Quando o motor flex foi lançado no mercado brasileiro, em 2003, tudo era novidade e a ideia principal era oferecer uma possibilidade de abastecimento diferenciado. No posto, o cidadão escolhe entre etanol, gasolina ou a mistura de ambos em qualquer proporção. Mas em pouco tempo as montadoras começaram a alardear que os novos motores trouxeram também algumas evoluções, como melhor desempenho e redução de emissões e consumo. Porém, a prática e os números têm mostrado que a economia de combustível não tem sido um ponto forte dos motores flex.
Realmente, a tecnologia flexível de combustível veio acompanhada de um ganho de potência. O flex é, na verdade, um motor a gasolina adaptado para funcionar com etanol. Com o auxílio da eletrônica no gerenciamento, os engenheiros conseguiram retrabalhar a taxa de compressão, deixando-a mais alta.
Na primeira fase do flex, de 2003 a 2006, o motor tinha desempenho limitado quando abastecido só com gasolina, pois o interesse maior era com o etanol. Mas, com a evolução da capacidade de processamento da central eletrônica, foi possível tirar o máximo de desempenho dos motores, tanto com etanol quanto com gasolina.
A questão mais complicada para os engenheiros das montadoras passou a ser o consumo. Muitos proprietários de carros flex começaram a perceber que seus veículos bebiam mais do que os anteriores, equipados com motor a gasolina ou a etanol.
Questionados sobre o assunto na época, os fabricantes da tecnologia flex se defenderam dizendo que antes de 2003 misturava-se menos etanol à gasolina e que, além disso, os carros tinham uma quantidade menor de equipamentos, como direção hidráulica, ar-condicionado e vidros elétricos. Fatores externos, como o trânsito pesado nas grandes cidades, também foram usados para justificar o aumento do consumo nos carros flex. Finalmente, o argumento do combustível adulterado foi também uma mão na roda para os fabricantes.
Números
Mas apesar das reclamações de muitos proprietários de carros flex em relação ao alto consumo de combustível, as montadoras continuam afirmando que os modelos atuais são mais econômicos do que os antigos. Para tirar a dúvida, resolvemos pesquisar os dados de consumo divulgados pelos fabricantes pouco antes do lançamento do flex.
Tomamos como referência modelos a gasolina. Esses números foram comparados aos informados atualmente na etiqueta de consumo do Inmetro, presente em alguns modelos. Os valores são medidos em condições padrão de laboratório (NBR-7024), simulando uso comum de carros.
E não foi surpresa constatar que os modelos mais antigos, equipados com motor a gasolina, apresentavam consumo mais baixo do que os similares com flex.
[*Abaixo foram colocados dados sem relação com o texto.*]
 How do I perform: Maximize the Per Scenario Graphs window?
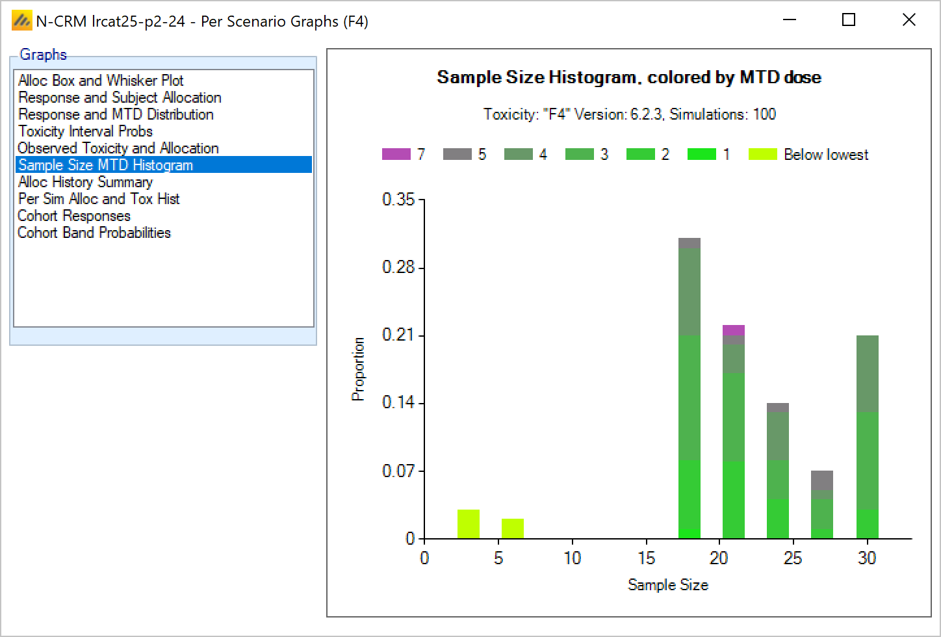[x=848, y=20]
Para ter uma ideia, antes do flex, a Fiat divulgava para o Palio 1.0 a gasolina um consumo de 13km/l na cidade e 17,2km/l na estrada. A geração atual do modelo, que tem motor flex, tem consumo divulgado de 12,2km/l na cidade e 15,4km/l na estrada.
O Gol 1.0 a gasolina tinha os seguintes números divulgados pela Volkswagen em 2003: 13,4km/l na cidade e 17,2km/l na estrada. Atualmente, um Gol 1.0 flex apresenta consumo de 11,1km/l na cidade e 13,2km/l na estrada.
Os números revelam que, por mais que os carros tenham ganhado equipamentos e a gasolina tenha recebido uma quantidade maior de etanol, não se justifica um aumento tão significativo no consumo. Constata-se que houve muita evolução na eletrônica para o gerenciamento do motor, mas mecanicamente não ocorreram alterações significativas que colaborassem com a redução de consumo.
Fala-se muito em melhorar a eficiência térmica do motor para otimizar o funcionamento com etanol. O que está surgindo como solução para o flex é a turbina, que poderá viabilizar uma otimização de eficiência com qualquer combustível. Na prática, seria uma forma de variar a taxa de compressão em função de usar gasolina ou etanol. São possibilidades, mas enquanto isso muitos motores flex continuam bebendo como gente grande.